Attorney: Mr. Doe, please tell the court, in your own words, about the relationship you had with your cousin.
Mr. Doe: Well, ah, it was amicable. We've always had a friendly relationship.
Mr. Doe: I, ah, well, I don't recall it being anything at all like that. I'm sorry, I just don't recall.
Attorney: (Rifling the pages of Mrs. Doe's deposition, taken before entering the courtroom) Mr. Doe, I find that incredible. According to your wife's sworn deposition, that I'm holding in my hands, on the evening of the 5th, only three weeks ago, you admitted to her that you were having an affair. And yet you now claim you have no recollection of the affair. Do you remember the argument you had in your own kitchen, when your wife took the Faberge' egg that Prince Aba Dabba Doo had presented to you and crushed it under her foot?

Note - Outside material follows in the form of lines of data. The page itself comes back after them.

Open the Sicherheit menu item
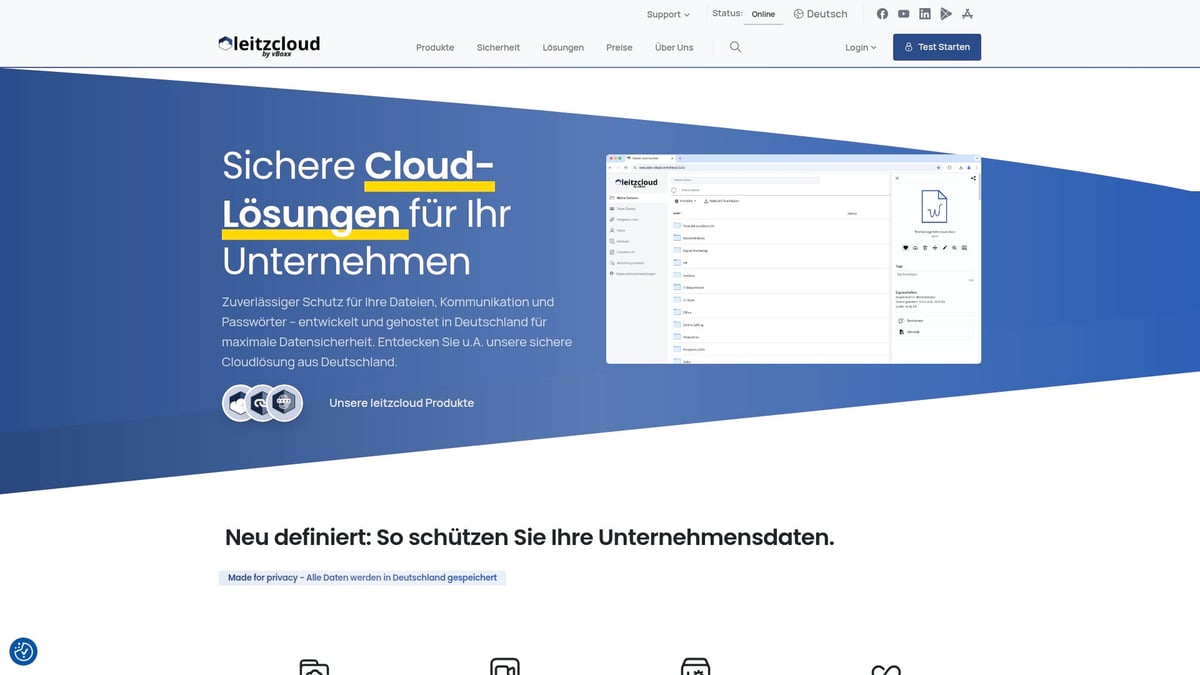This screenshot has width=1200, height=675. 498,47
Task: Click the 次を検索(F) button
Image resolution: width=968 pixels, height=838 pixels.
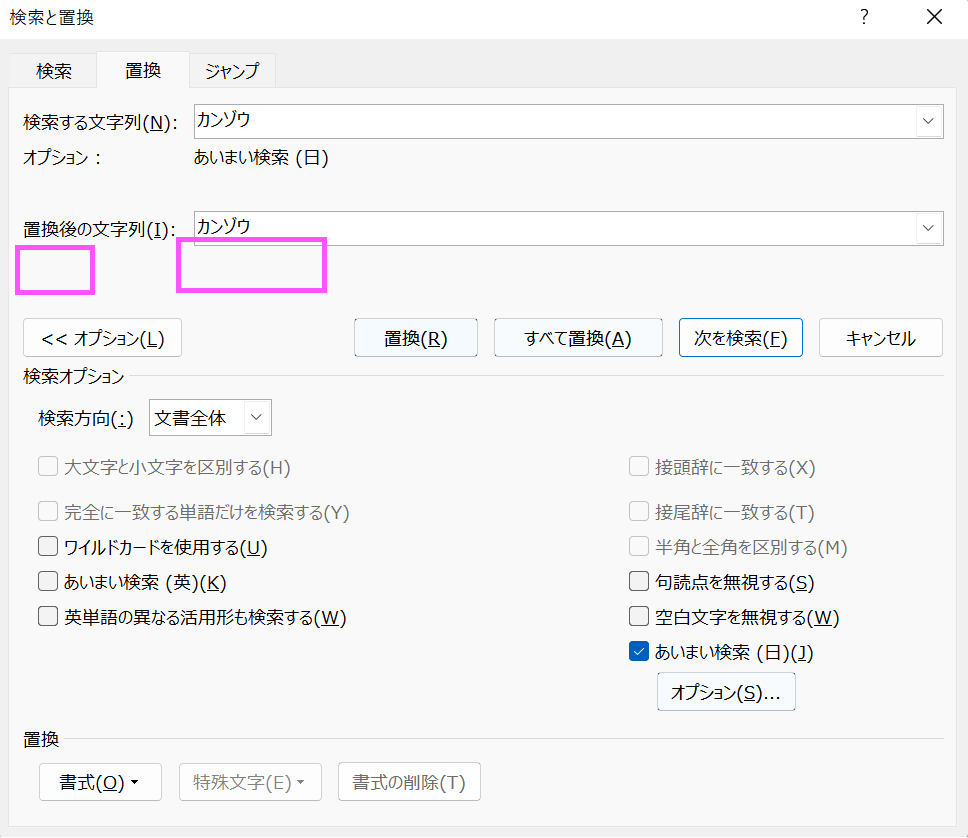Action: (741, 338)
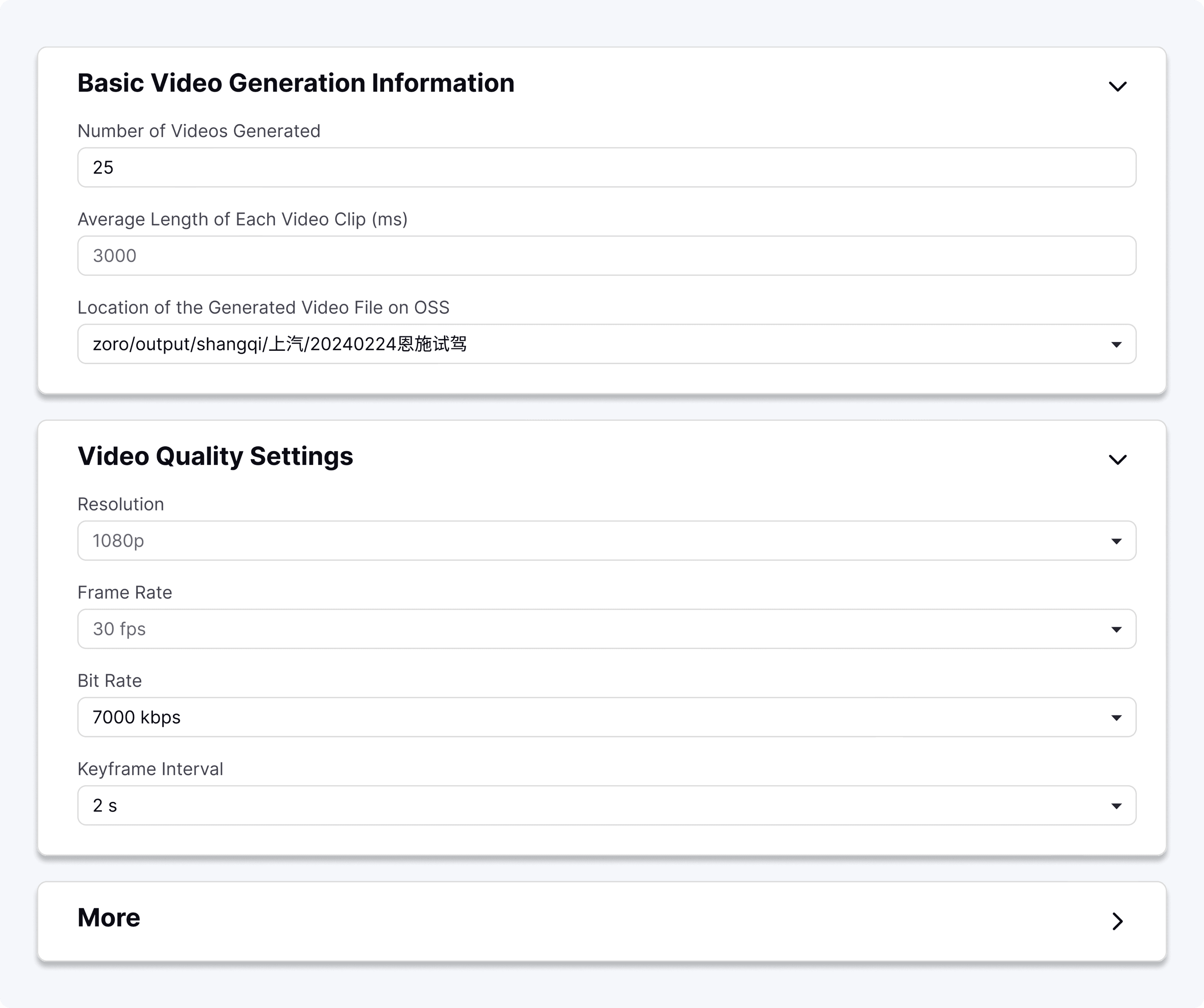Click the More heading text
Screen dimensions: 1204x1008
coord(109,917)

Mr. Doe: Well, I, ah, remember something about an egg. But more than that . . . I'm sorry, I just don't recall the specifics; you know: what kind of egg it was, or anything like that.
Attorney: Mr. Doe . . . Really. A $1,250,000 Faberge' egg . . . presented to you by the crown prince of Saudi Arabia, and you don't remember you wife stomping on it? That's difficult for any of us to believe. Do you recall the argument in the kitchen, what it was about?
Mr. Doe: I, ah, do remember she was upset about something. I remember we talked about a lot of things. We're married. Married people talk about a lot of stuff, and I can't remember the topic or details of every conversation we've had over the years. I just don't recall much about that particular evening, is all. Maybe it was about the cat's litter box. I'm always forgetting to clean it. But if it was anything more than that . . . I'm sorry.
According to the released FBI transcript, the vice president remembered nothing about any conversations he had with Mr. Libby, concerning the Plame affair - who released what to whom, or when, no matter that the right hand man of the vice president -- convicted of perjury, obstruction of justice and of lying to the FBI -- had testified about having such conversations with the vice president!
Recalling former Attorney General Alberto Gonzales' testimony before congress, and now reading the vice president's FBI interview transcript, wherein he testified 72 TIMES that he had "no recollection," about the only two possible, reasonable, conclusions any objective person can reach is that the administration was staffed by folks suffering an extraordinary serious psychological malady of severe -- even disabling -- amnesia, or that they were a bunch of liars.